Recorded information
══════════════════════════════

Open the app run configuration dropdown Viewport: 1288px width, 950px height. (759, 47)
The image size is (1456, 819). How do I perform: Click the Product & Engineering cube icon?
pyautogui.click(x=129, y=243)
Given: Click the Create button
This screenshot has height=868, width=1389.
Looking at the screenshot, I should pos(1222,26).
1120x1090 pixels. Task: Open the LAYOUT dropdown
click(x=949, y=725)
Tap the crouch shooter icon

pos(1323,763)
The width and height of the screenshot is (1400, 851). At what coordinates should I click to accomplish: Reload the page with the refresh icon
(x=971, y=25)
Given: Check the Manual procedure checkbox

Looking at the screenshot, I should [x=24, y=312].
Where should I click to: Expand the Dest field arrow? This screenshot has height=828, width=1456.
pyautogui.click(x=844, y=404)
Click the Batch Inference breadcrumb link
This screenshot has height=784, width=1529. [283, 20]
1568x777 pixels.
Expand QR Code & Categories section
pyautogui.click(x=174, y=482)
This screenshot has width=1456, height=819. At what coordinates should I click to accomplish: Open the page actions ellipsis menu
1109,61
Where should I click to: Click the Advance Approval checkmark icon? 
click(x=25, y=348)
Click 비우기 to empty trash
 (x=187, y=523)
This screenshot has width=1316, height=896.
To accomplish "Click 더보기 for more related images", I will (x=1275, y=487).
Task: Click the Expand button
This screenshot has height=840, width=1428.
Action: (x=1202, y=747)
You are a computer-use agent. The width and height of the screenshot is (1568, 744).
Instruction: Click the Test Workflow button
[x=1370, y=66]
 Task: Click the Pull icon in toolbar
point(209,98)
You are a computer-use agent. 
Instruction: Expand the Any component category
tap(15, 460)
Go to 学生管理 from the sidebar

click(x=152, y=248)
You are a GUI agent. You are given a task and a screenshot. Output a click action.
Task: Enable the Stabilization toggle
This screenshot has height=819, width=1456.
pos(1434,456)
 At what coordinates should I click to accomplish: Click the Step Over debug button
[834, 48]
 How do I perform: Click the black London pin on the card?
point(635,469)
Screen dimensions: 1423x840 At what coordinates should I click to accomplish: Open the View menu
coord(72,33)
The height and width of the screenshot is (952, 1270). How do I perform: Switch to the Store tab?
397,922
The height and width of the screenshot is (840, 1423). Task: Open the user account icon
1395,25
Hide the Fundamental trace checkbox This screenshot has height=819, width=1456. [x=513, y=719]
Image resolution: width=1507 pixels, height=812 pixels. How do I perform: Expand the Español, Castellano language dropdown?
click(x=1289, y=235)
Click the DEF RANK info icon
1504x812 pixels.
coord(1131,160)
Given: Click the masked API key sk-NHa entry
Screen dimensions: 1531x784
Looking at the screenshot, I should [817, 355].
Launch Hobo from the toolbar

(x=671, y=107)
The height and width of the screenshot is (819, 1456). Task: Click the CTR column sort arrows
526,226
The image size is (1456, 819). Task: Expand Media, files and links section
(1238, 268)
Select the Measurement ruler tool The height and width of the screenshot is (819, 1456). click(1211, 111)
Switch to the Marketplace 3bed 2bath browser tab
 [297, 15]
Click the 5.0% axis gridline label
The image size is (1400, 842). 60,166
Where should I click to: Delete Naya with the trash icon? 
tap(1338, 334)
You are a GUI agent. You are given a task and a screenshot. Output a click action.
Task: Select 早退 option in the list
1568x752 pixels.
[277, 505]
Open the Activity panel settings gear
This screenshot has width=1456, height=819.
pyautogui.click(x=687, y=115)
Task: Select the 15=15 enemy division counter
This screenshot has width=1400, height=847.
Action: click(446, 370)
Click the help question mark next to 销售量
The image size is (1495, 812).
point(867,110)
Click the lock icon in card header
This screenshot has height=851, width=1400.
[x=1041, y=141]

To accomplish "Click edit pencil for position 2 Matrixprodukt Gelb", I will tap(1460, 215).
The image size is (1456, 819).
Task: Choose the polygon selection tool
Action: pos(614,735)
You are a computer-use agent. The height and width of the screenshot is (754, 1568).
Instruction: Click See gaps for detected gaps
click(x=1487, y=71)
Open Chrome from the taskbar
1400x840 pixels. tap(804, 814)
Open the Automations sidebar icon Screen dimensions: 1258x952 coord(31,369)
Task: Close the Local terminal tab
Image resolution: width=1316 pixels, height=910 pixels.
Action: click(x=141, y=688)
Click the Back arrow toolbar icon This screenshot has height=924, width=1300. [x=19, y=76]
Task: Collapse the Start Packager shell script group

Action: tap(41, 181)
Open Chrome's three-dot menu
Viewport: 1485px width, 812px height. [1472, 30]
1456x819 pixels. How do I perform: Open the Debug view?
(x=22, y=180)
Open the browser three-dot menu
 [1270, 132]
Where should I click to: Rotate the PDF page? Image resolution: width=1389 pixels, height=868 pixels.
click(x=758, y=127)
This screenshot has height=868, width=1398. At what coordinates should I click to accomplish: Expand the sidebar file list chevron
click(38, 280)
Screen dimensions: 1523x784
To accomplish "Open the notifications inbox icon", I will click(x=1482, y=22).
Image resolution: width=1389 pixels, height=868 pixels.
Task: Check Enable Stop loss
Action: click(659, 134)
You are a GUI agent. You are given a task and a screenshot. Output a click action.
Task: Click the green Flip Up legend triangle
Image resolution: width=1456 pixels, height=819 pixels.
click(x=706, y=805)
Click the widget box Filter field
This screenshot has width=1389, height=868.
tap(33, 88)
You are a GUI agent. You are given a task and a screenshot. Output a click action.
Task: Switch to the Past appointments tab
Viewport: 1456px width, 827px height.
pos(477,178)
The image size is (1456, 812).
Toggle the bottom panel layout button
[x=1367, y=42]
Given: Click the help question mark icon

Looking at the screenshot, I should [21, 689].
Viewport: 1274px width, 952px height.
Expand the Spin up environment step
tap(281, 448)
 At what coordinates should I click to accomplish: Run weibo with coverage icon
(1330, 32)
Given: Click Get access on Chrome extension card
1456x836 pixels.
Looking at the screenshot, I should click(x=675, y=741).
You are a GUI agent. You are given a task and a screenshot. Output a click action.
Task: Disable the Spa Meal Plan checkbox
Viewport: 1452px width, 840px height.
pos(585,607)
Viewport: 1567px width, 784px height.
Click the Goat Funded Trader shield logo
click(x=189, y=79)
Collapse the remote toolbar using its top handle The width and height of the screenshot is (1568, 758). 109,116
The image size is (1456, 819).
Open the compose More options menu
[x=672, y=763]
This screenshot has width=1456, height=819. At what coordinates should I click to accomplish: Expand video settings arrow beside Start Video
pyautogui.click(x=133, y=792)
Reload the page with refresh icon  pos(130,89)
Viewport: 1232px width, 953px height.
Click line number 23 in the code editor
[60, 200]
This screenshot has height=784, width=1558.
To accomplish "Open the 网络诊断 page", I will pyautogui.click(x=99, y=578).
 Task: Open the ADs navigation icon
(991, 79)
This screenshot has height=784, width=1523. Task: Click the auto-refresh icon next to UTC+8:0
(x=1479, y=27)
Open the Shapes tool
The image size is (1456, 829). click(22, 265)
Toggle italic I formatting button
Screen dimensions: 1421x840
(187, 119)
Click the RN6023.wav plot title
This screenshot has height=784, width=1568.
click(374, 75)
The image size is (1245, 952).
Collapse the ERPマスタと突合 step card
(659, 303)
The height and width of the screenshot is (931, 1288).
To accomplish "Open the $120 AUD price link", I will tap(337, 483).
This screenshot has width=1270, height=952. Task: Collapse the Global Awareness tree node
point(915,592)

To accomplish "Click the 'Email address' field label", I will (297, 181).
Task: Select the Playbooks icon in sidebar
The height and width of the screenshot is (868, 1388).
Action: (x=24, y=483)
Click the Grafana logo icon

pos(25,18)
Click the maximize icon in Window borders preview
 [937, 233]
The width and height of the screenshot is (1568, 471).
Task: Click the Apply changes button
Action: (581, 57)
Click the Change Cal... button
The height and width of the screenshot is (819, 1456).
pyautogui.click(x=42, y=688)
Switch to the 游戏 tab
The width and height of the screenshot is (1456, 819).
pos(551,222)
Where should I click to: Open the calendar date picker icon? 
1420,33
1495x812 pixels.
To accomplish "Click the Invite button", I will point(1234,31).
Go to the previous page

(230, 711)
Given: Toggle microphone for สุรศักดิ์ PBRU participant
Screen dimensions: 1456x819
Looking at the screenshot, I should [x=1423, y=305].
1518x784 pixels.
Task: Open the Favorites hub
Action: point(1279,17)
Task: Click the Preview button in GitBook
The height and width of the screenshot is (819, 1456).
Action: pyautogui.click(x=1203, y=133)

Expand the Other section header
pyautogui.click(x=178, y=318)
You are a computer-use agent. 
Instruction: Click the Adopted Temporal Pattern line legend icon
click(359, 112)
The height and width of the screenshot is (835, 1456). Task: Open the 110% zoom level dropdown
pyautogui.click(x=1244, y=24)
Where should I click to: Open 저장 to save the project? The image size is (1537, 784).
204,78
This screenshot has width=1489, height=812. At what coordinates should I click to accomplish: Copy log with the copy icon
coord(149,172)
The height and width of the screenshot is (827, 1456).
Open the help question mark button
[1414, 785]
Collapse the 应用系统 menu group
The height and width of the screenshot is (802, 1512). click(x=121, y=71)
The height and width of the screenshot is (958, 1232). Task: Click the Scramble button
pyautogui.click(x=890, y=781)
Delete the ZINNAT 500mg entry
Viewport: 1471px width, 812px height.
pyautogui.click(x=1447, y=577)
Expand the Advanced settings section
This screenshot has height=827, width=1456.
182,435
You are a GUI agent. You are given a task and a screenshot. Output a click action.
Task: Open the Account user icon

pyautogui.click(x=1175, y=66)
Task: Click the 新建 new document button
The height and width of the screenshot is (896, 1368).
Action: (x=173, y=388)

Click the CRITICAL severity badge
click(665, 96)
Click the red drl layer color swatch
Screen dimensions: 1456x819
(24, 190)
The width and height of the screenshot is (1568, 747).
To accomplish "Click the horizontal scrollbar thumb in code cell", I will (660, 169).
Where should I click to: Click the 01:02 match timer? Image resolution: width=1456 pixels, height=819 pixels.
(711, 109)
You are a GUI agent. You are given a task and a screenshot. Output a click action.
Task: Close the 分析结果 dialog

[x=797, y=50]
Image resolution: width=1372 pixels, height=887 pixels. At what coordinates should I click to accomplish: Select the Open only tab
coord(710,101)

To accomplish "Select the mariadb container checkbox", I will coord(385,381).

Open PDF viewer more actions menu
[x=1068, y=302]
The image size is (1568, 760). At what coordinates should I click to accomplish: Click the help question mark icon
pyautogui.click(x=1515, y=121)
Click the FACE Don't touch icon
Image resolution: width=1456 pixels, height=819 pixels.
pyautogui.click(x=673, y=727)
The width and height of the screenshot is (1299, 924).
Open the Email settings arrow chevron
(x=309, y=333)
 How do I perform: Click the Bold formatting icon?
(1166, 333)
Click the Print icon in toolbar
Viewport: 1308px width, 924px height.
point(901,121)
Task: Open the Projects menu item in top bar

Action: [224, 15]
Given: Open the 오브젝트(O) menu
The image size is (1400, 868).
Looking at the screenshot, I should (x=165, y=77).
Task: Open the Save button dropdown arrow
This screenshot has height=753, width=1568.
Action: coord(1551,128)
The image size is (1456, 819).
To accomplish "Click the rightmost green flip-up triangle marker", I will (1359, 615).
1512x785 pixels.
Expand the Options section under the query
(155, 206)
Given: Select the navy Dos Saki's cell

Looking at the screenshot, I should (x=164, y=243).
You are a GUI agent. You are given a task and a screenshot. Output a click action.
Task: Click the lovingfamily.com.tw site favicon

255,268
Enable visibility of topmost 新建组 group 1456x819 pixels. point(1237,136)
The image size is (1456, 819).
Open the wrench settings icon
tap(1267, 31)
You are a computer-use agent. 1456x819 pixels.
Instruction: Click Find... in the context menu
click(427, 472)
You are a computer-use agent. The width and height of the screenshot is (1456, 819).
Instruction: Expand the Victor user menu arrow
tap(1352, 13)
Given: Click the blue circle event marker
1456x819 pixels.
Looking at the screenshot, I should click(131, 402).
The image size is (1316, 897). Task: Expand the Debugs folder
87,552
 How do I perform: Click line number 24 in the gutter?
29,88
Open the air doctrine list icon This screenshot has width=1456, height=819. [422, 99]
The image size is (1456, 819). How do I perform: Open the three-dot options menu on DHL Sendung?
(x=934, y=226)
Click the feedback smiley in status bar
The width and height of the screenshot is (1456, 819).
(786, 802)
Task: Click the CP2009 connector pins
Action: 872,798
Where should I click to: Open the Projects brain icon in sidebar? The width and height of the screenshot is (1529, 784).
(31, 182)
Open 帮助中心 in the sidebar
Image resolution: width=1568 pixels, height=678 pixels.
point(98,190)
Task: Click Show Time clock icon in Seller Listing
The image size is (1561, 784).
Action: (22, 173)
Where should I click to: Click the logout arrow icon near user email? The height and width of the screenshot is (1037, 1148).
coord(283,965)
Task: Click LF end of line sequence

══════════════════════════════

Problem requirements
Gather up every line in the data above that contains the word "marker", copying each one.

Your solution
To accomplish "Click the rightmost green flip-up triangle marker", I will (1359, 615).
Given: Click the blue circle event marker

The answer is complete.